[Task objective] Take the line with "Instruction: Select the 3D Paint brush tool" and every line after it in the entries below, and set them down exactly, without any pictures.

[Dataset content]
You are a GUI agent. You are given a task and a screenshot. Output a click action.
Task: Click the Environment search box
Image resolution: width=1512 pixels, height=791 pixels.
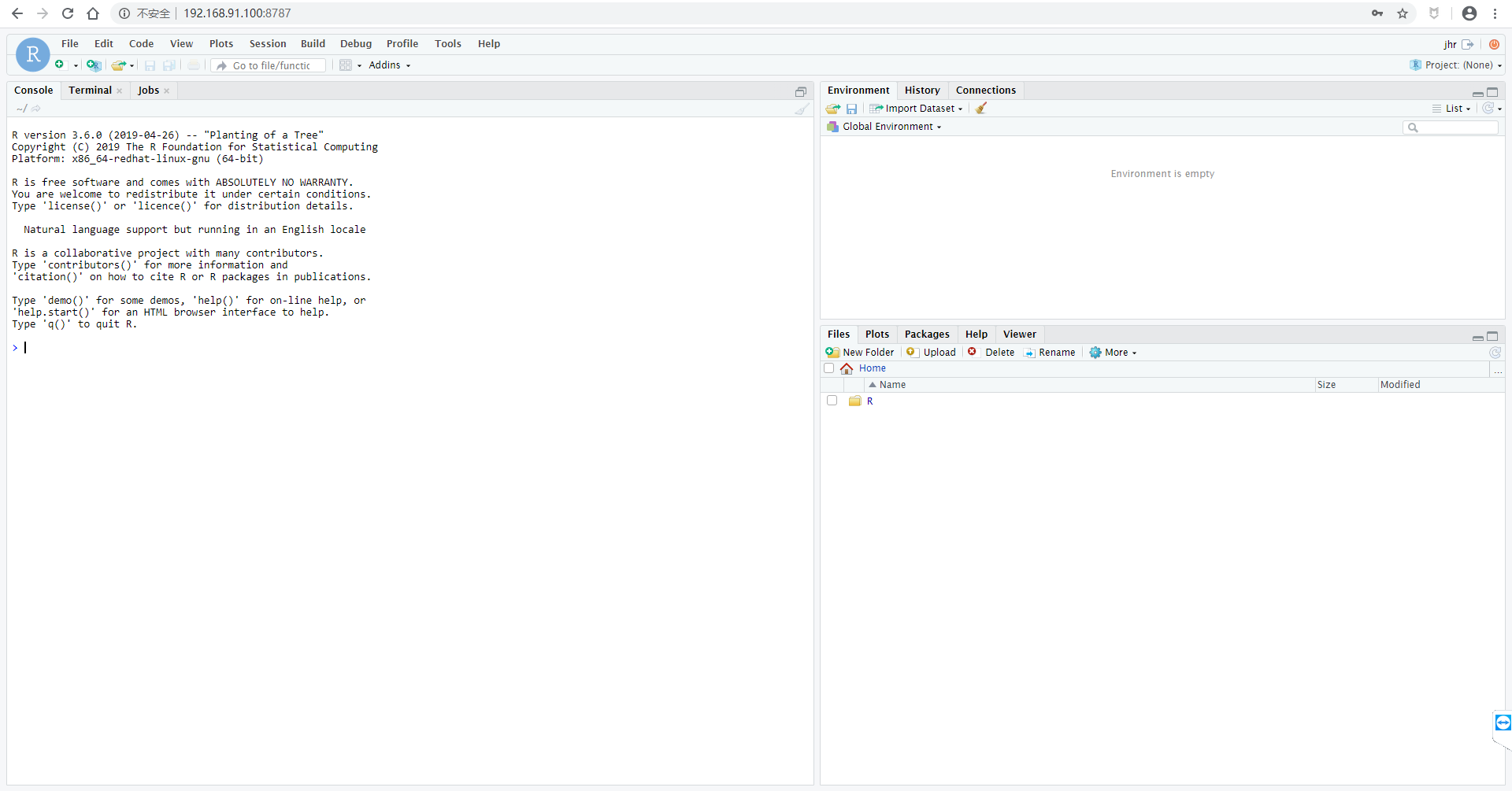(x=1451, y=127)
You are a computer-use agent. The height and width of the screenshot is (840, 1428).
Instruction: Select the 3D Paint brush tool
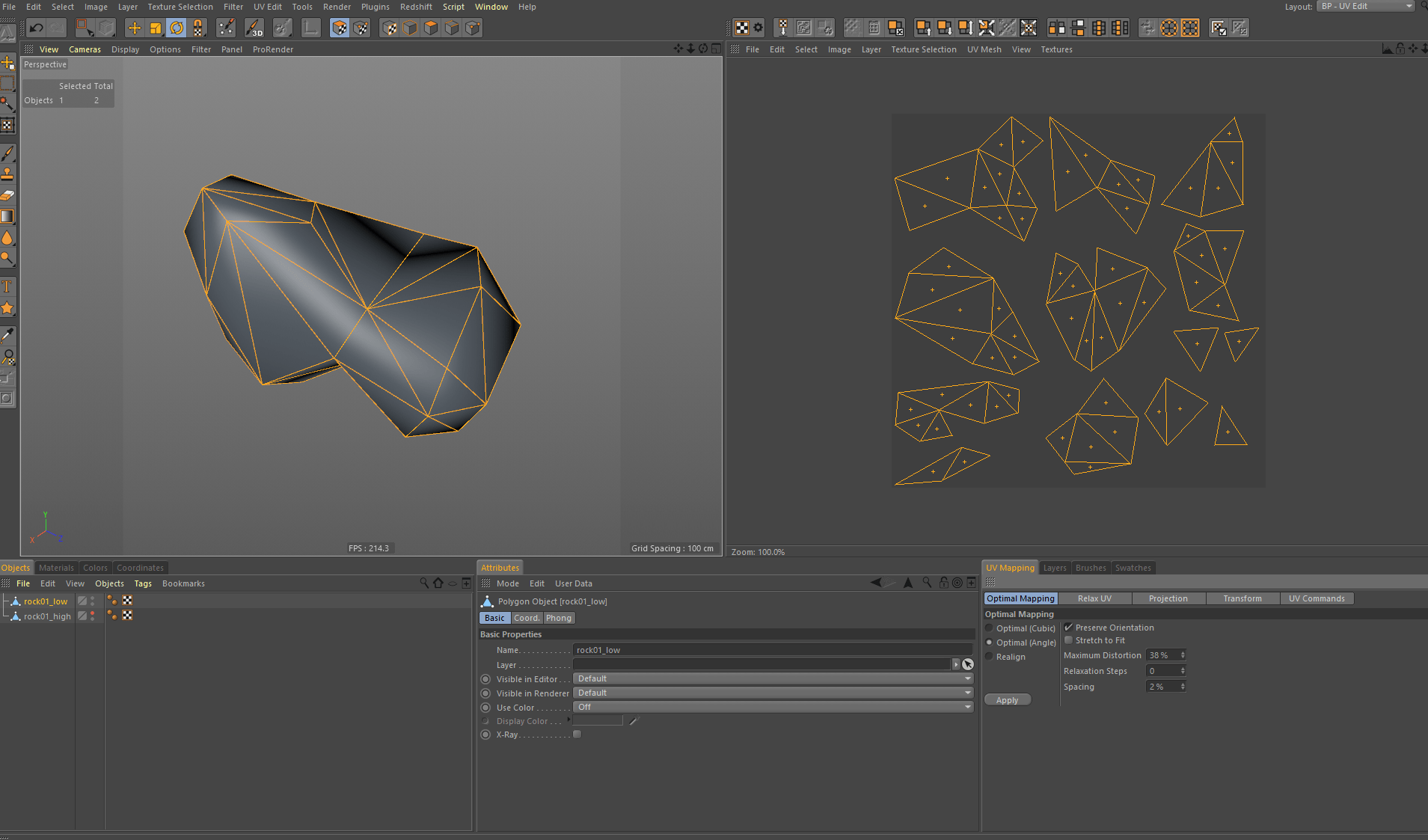254,28
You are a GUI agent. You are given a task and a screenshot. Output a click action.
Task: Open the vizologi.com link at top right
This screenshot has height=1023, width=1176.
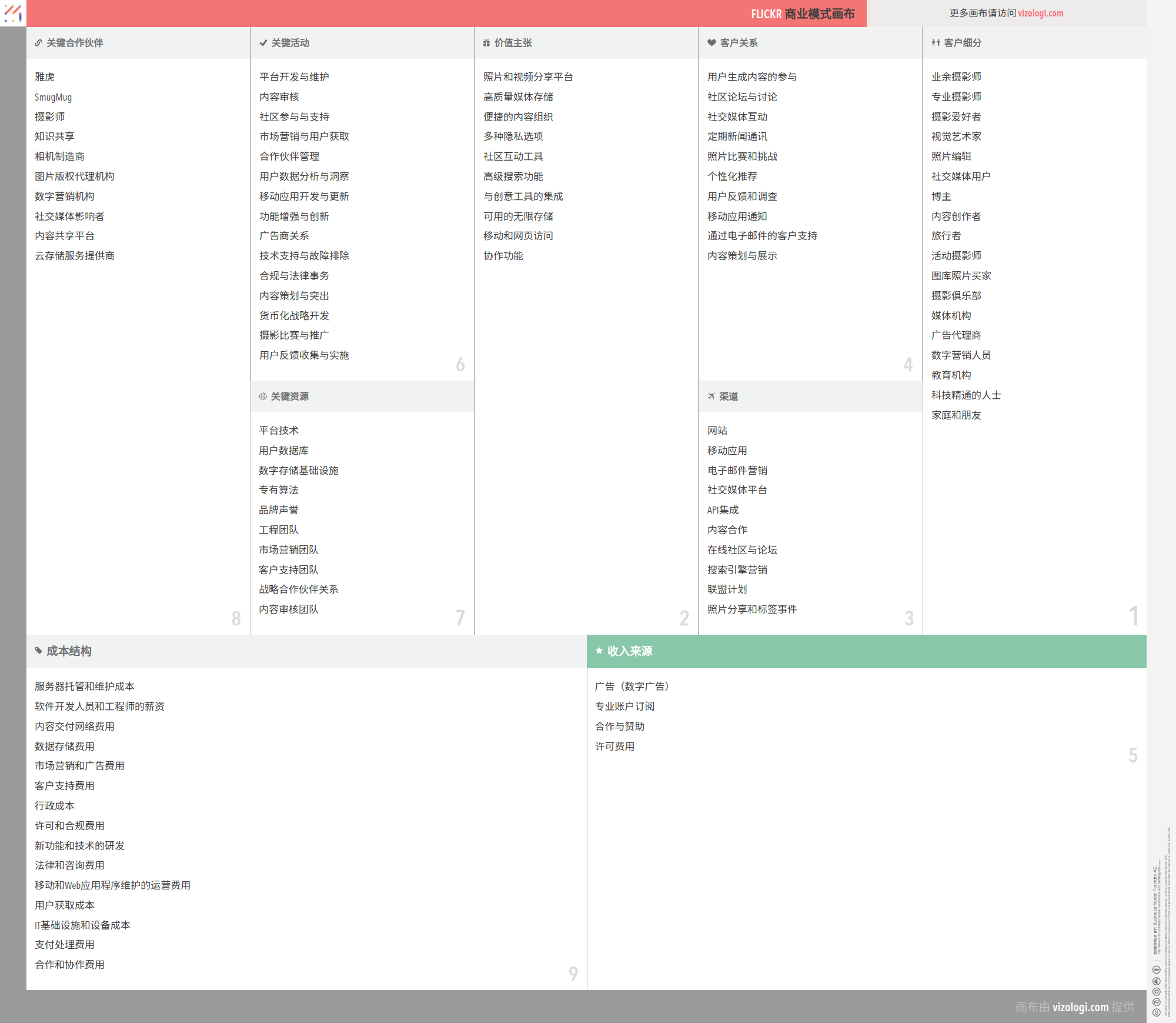point(1040,13)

[Your solution]
Instruction: Select the 3D Paint brush tool
254,28
You are a GUI agent. You are given a task and a screenshot. Output a click action.
Task: Open the vizologi.com link at top right
This screenshot has height=1023, width=1176.
point(1040,13)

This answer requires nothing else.